Respected economist Dr Alan Moran has compiled government data to show climate policies and renewables subsidies are costing Australians $13 billion extra in higher electricity costs per year, and that is $1,300 extra per household. Minister, is it fair and reasonable that the most vulnerable people in our society—the poor, the elderly, students, the unemployed—are paying 39 per cent of their electricity bills on a fanciful, pointless crusade to change global temperature? It is a highly regressive impost on these people.

Comments

Tibor Majlath
Posted on 12 Oct 2020 6:11 pm

During the years after privatisation of the electricity market my base rate per kilowatt hour as a residential electricity consumer rose from about 0.1186 cents in 2000 to 0.1709 cents in March 2010, a 44 per cent increase, or more than twice the claimed inflation rate of 2 per cent over 10 years. Similarly, the service charge rose from $33.96 to $48.12 per quarter over the same period, about a 42 per cent increase.

Yet Alan Moran wrote in The Age that prices actually fell with privatisation and have remained low …'' (14 April 2010). Now we are to believe that high energy prices are simply due only to climate policies and renewables subsidies based on an study by Moran which was actually commissioned by Senator Roberts.

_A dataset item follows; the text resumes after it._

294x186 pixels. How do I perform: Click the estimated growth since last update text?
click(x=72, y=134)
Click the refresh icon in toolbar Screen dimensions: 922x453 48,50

The Senator asks whether it is fair and reasonable that the most vulnerable people in our society — the poor, the elderly, students, the unemployed—are paying 39 per cent of their electricity bills on a fanciful, pointless crusade to change global temperature? It is a highly regressive impost on these people.

So was privatisation of the electricity sector which was a major project of the IPA and Dr. Moran. Essential services should never have been privatised.